Analytics

Crunchy Bridge for Analytics is a new Crunchy Bridge cluster type that lets you query and interact with your object storage using Postgres. This analytics engine is baked carefully into existing PostgreSQL commands via extensions that add a vectorized parallel query engine. With Bridge for Analytics, you can easily set up foreign tables that point directly to Parquet, CSV, or JSON files in object storage, without having to specify column metadata, and run fast analytical queries.

Included in the Analytics documentation is:

Crunchy Bridge for Analytics Overview

Crunchy Bridge for Analytics instances have all the existing benefits of Crunchy Bridge and powerful new analytics capabilities such as:

  • Efficiently and easily perform analytical queries on Parquet, CSV, and line delimited JSON files stored in data lakes (e.g. object storage like s3).
  • Data import/export into object storage using conventional PostgreSQL commands (COPY, CREATE TABLE).
  • High performance, parallel, vectorized query engine with a local caching layer.

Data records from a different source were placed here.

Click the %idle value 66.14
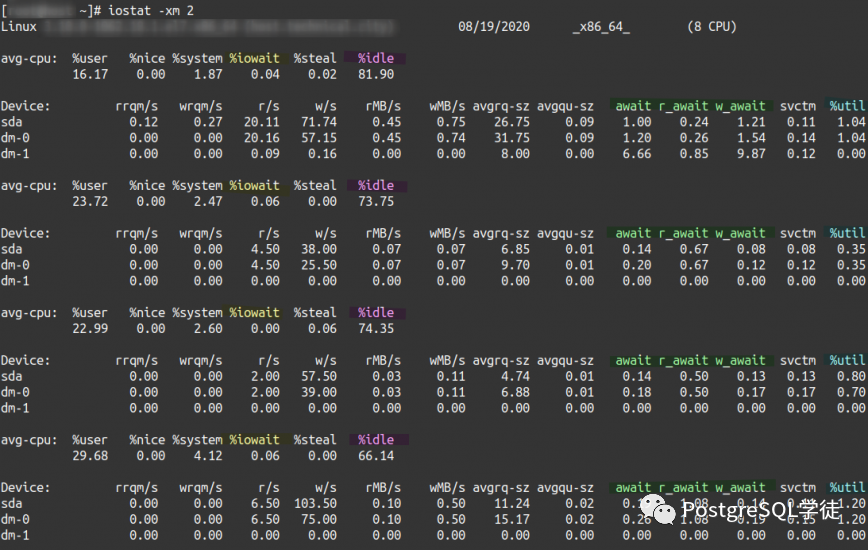 click(x=375, y=455)
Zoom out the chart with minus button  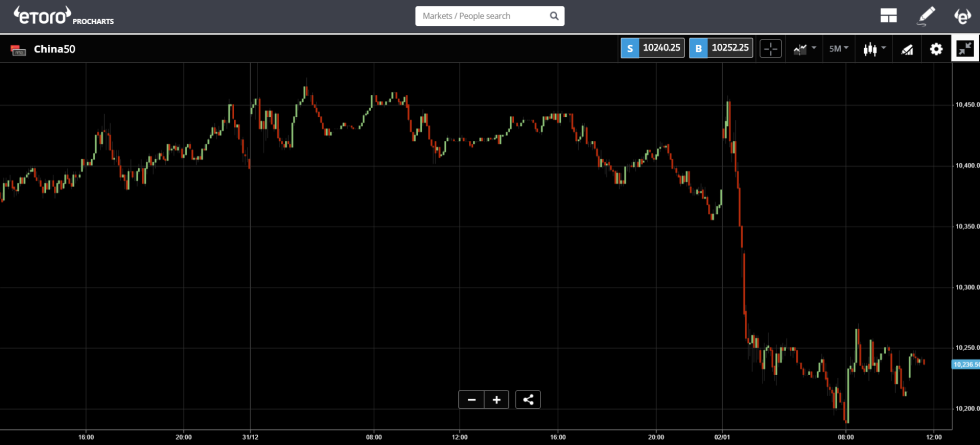point(471,400)
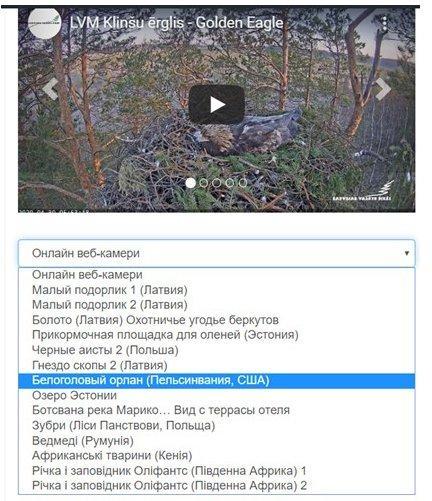Open the round channel avatar logo
Screen dimensions: 432x501
pos(44,23)
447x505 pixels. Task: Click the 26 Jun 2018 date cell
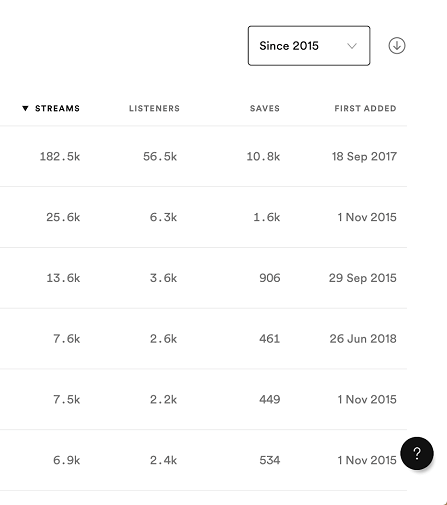[363, 339]
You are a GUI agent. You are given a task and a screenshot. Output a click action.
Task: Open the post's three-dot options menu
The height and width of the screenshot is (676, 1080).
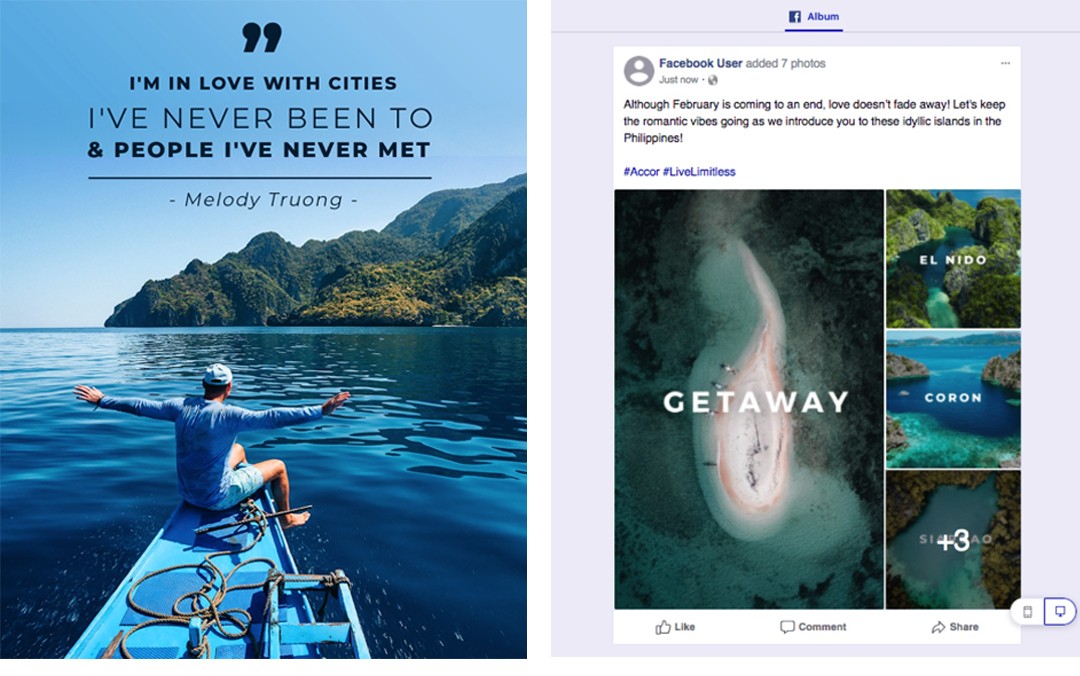(x=1005, y=64)
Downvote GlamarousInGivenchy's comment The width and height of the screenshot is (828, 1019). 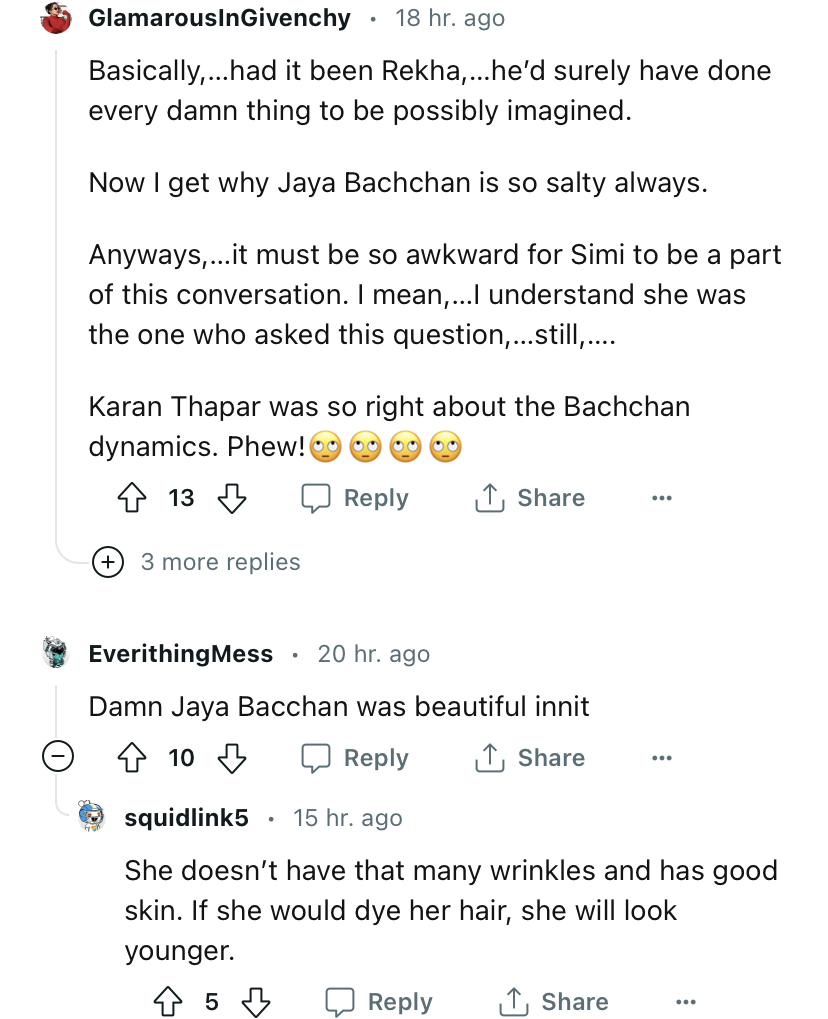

Crunchy Bridge for Analytics streamlines the user experience of various analytics workloads, minimizing the need for third party analytics and data movement tools can also bring cost efficiencies. A few example scenarios showcasing the benefits of Crunchy Bridge for Analytics are:

  • Analytics on large historical data sets. Easily copy and compress historical data to Parquet format files on cost effective cloud storage, then run high performance analytical queries against them. Currently Bridge Analytics storage is append-only.
  • Data Lake export and import. Bridge Analytics lets you export regular Postgres tables or query results to your data lake in cloud object storage system using a familiar COPY syntax, supporting various file formats and compression types. This facilitates easy sharing of operational data with other teams and tools that regularly access your data lake. You can also import data from your data lake with automatic column detection. CSV, newline delimited JSON, and Parquet files are all supported.
  • Integration of operational and analytics systems. For additional analytical insights, join historical data stored efficiently in cloud object storage to regular Postgres tables.

The Crunchy Bridge for Analytics instance connects to cloud object storage in S3 (Google Cloud Storage and Azure Blob Storage are in development). Data can be added to object storage with COPY commands or migrated to the database from object storage. Efficient OLAP queries execute directly against the Postgres database engine while connected to foreign tables in the object storage.